Heroin in Savannah Ga

opiate withdrawal
Heroin addiction

For those who think heroin is a problem only for places like Harlem and South Central LA, heroin use is increasing across the nation, even in Savannah, Ga. You can Google “Savannah and heroin use” to see the stories about the growing number of heroin arrests and over-doses.

For years opiates were prescribed to treat pain with little regard for the problem of addiction. Now that opiate addiction is recognized as a major healthcare problem, and abuse of prescription drugs has become such a huge problem, regulations to tighten up on opiate prescriptions have driven opiate addicts to the streets in search of relief.

Heroin is cheap now compared to a couple of decades ago, and heroin can be snorted or smoked, so the needle aversion no longer prevents first time users from experimenting. Society has to change its mind about heroin addiction — it’s no longer confined to inner city ghettoes out of sight and mind from middle and upper class America.

Once the myths and stigma are removed, what we’re dealing with is a drug addiction, medically similar to alcoholism. Often the heroin addict has a dual problem with heroin and alcohol, going back and forth from one drug to the other. When a heroin addict “kicks” heroin, they often use alcohol as a substitute. Also, a fact that few people know, alcohol withdrawal is more dangerous and deadly than heroin withdrawal. Heroin withdrawal will make a person think they are dying – withdrawal from alcohol actually kills people.

If we can treat alcoholism, we can treat heroin addiction. In the past, treatment of opiate addiction hasn’t been very successful. When addicts have gotten off heroin on their own without any maintenance, they’ve not stayed clean for long.

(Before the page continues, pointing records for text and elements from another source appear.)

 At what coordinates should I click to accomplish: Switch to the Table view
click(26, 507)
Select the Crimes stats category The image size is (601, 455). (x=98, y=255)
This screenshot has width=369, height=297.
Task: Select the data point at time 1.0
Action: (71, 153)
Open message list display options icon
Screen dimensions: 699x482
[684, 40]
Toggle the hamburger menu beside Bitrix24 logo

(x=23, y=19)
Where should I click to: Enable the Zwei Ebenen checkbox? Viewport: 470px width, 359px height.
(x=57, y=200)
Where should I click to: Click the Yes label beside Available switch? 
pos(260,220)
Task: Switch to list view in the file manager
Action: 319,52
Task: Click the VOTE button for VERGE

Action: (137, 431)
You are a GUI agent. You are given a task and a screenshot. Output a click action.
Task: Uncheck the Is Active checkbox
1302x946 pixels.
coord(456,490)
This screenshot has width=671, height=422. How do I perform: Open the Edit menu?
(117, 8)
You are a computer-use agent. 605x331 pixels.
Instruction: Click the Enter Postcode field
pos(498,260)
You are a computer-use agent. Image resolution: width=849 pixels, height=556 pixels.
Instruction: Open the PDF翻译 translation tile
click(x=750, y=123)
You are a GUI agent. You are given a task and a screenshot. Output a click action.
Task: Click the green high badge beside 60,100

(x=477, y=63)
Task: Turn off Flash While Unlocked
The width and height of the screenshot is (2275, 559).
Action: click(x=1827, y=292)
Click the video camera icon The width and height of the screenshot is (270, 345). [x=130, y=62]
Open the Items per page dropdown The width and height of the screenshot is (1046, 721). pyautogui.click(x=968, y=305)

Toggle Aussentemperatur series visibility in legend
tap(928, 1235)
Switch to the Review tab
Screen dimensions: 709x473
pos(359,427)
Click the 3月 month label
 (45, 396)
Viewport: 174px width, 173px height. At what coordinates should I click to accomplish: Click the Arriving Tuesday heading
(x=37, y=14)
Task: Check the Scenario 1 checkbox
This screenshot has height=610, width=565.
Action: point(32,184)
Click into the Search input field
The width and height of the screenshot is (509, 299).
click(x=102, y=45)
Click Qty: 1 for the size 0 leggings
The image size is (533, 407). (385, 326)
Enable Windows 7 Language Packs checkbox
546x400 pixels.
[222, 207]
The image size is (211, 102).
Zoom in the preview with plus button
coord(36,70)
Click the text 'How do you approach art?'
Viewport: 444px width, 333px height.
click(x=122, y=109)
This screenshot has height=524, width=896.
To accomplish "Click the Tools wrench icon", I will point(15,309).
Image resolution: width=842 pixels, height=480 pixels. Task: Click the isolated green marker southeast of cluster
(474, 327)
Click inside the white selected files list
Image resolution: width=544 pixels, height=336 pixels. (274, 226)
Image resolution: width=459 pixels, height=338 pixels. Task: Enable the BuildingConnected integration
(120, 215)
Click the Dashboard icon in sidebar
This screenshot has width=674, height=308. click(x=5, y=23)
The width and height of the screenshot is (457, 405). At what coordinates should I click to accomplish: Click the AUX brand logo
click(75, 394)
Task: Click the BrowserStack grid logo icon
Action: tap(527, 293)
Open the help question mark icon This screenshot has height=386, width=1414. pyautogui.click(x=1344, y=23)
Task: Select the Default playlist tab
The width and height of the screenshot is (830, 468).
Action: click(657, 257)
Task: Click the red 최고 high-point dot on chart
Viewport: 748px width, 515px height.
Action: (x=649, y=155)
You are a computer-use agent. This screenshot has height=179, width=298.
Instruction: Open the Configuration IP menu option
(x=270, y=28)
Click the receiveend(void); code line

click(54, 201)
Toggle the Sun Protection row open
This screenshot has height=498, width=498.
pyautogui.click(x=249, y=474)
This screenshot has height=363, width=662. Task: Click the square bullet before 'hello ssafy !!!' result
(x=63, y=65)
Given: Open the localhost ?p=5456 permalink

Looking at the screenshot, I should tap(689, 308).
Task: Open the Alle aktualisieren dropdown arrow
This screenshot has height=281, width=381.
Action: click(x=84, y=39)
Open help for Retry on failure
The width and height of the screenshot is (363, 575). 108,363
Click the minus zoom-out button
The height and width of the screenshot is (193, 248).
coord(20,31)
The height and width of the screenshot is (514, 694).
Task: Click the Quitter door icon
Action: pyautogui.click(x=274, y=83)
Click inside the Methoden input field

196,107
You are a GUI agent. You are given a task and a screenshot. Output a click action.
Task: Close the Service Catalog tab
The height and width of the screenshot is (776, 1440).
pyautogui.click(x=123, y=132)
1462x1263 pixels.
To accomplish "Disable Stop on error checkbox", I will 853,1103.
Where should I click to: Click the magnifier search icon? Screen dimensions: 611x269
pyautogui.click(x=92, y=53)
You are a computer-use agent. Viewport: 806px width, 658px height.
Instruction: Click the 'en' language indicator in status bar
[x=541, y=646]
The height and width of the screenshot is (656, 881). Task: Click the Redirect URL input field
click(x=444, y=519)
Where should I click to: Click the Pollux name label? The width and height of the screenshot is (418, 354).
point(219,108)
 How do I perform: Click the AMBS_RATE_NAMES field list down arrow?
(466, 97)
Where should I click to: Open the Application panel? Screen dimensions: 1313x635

Opiate addiction rewires the brain, and it takes a long time to for the brain to adjust in recovery. Getting the opiate out of the body is just a first step, and timing is important.

Ongoing support is critical to recovery success. Narcotics Anonymous is a good support group, but it has yet to reach the full influence and reach of Alcoholics Anonymous. It’s time to stop treating heroin addicts as different, sending them to Methadone clinics to be chained away from decent society. Heroin addiction, alcohol addiction, benzo addiction — addiction is addiction and treatment professionals must deal with all addictions.

With new treatment tools like Suboxone, heroin/opiate addiction has become easier to treat, if the Suboxone is used as a proper, short-term tool and not perceived as a panacea.  At NewDay we’ve developed a treatment plan for opiate addicts that works better than the treatment efforts of the 80s and 90s I witnessed when opiate addicts would not complete treatment because the abstinence from opiates was too much to handle.

We can improve on treatment methods if society can help by dropping the stigma in their mind of the dirty, filthy heroin addict lying almost comatose in a doorway or alley. That’s all society could think of when healthcare providers first started trying to treat alcoholics — the skid row bum lying on the street. The heroin addict is just as likely to be a neighbor, a co-worker, a boss, family member or a “normal” looking person you’d never suspect compared to the vision of a junkie that so many people see when they think of heroin addicts.